Saturday 27 February 2010

New policies hurt as well as help

I know this policy blog is meant to be about conservation, but may I briefly bring your attention to a law that was passed in one of the US states just a couple of days ago. This newly passed piece of legislation outlaws miscarriages. Yes, that’s right, miscarriages.1,2 This means that if you lose a child at any stage of development through natural (or unnatural) causes, you can be taken to court and possibly imprisoned. Nevermind that a high percentage of women lose children during pregnancy (one in four is what I’ve read), that this law sets out to attack those who are at a weak point in their lives (generally miscarriage is not considered to be fun), or that the state which passed this cannot even afford to educate the children they already have (just a few weeks ago they were considering cutting funding for the last year of school – too expensive, and what’s the point anyway?).2

This is an outright attack on half of their population, treating them as incubators instead of people and promoting dishonesty and bad medicine. After all, who will go to their GP to talk about pregnancy, to have tests, or to get advice? If the GP knows a patient is pregnant and she loses the child, she could go to prison. And what if you want to get an abortion? Those are still legal (only just), but if one is denied then there is little else a woman can do, especially frightening for younger women/girls who maybe can’t get out of the state so easily.
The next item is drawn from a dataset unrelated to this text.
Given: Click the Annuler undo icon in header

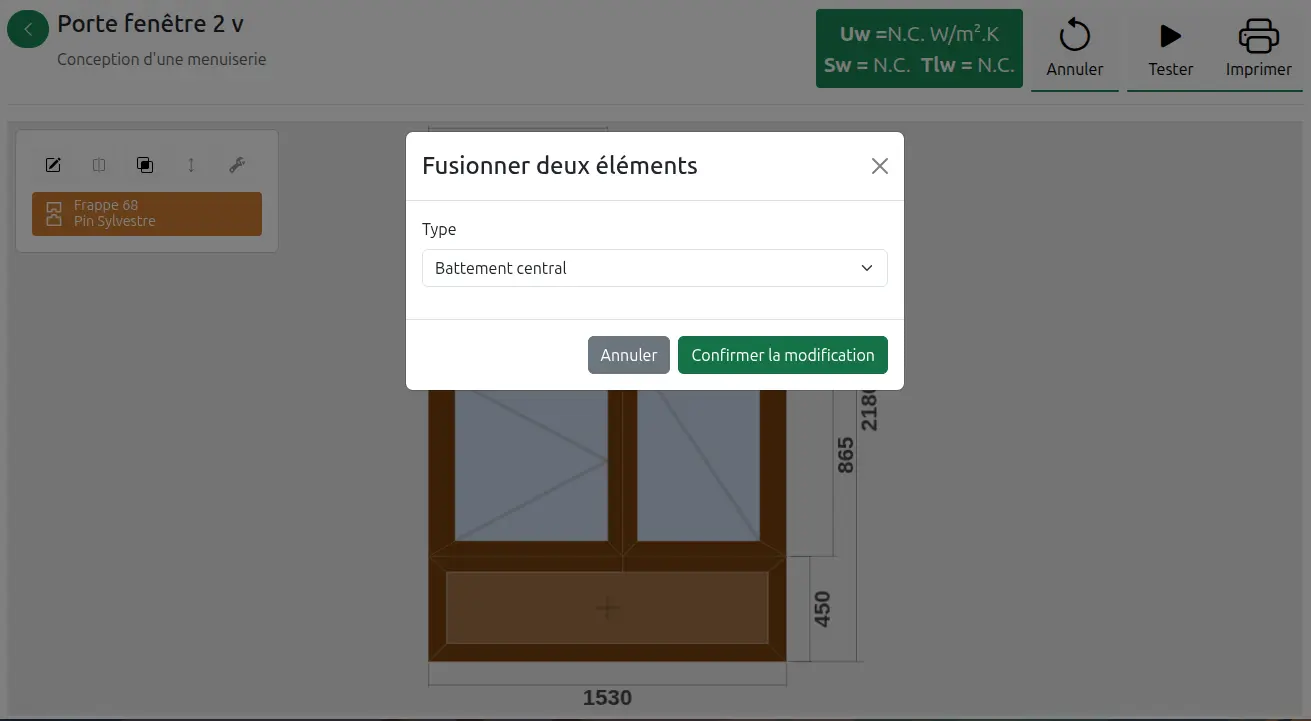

And what the US really needs is more crazies out there in lynch mobs, thumping away on their bibles and promoting guns.

And one of the constant elephants in the room is, of course, population. So encouraging a state to have more children that they, and we, cannot afford seems to me just as illegal as miscarriage now is. However, population can become a sticky conversation very quickly, so I’ll leave you to make your own minds up about that topic.

I know this is a bit of me being outraged. I despise attacks on human rights, and I abhor stupid people who make rules in order to legalise discrimination. And I’m trying to work toward a safer, cleaner, more peaceful world. I’d like to ensure that ecosystems survive, with all their plants and animals, so that they can evolve and develop and do cool things. I’m working my butt off learning about sustainable agriculture, conservation planning, and ecosystem services, and keeping the planet viable in general.

For these people?


- emma



1 Google News: Utah miscarriage

2 http://www.huffingtonpost.com/rev-debra-haffner/criminal-miscarriage-or-m_b_478607.html - interestingly, written by a Revernd.

1 comment:

  1. Thanks, Emma. Our class REALLY needs to talk about population problems more. After all, it is the issue above all issues!
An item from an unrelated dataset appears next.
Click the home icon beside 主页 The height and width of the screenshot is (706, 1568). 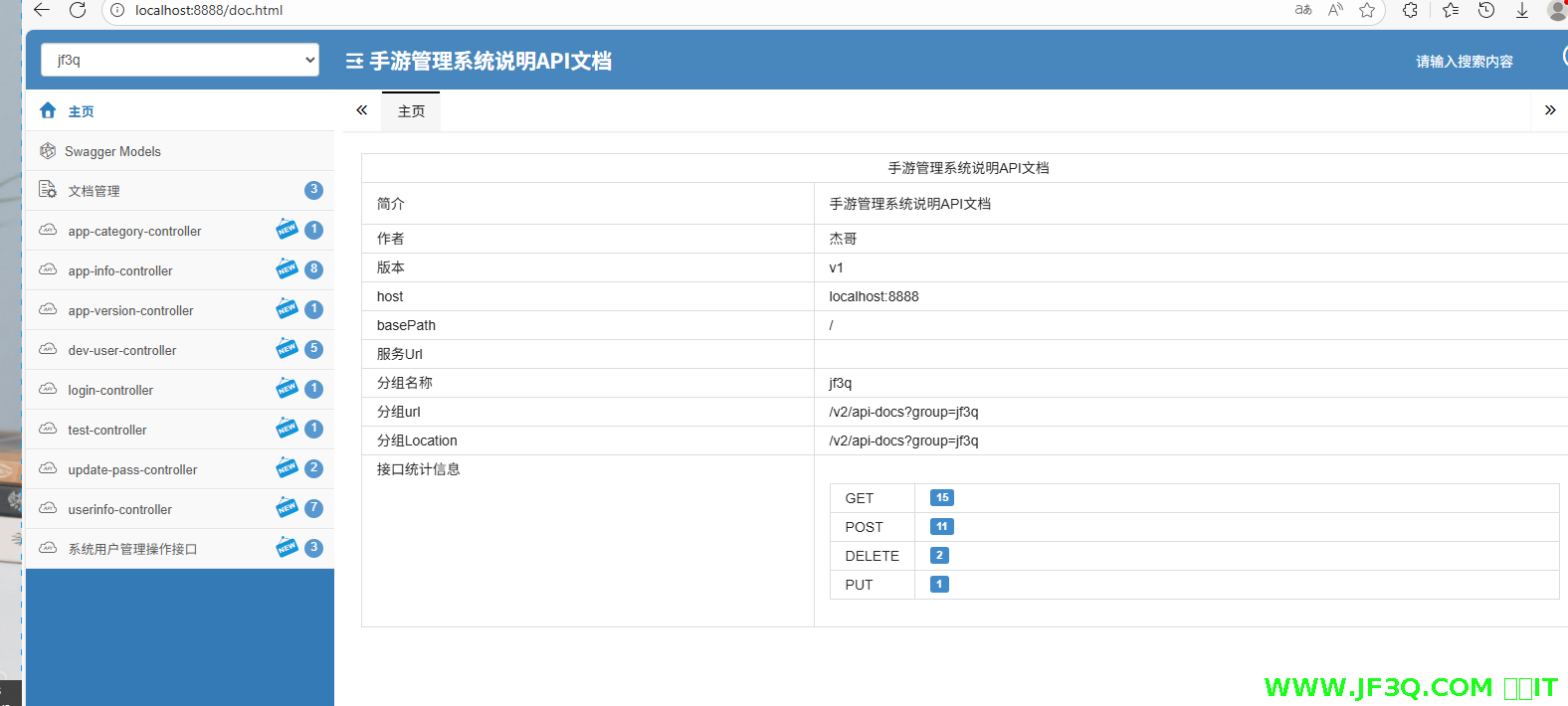pyautogui.click(x=48, y=110)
    Utah... No comment for that state.

    China is relaxing its population-control policy, and Internet discussions only revolves around population ageing and its social impact, as well as the psychological consequences of being an only child. While those are important, but hello?? See the elephant in the room? CAN the striped land of China support everyone having two or more kids, along with the rest of the biosphere?!

    Social harms of population managment will pass in a few generation. For example, while the country will struggle to take care of its ageing population, once that generation dies off, it'll be okay again (and with so many fewer people). But environmental harms of exponential growth is enormous and very hard to put on the brakes of.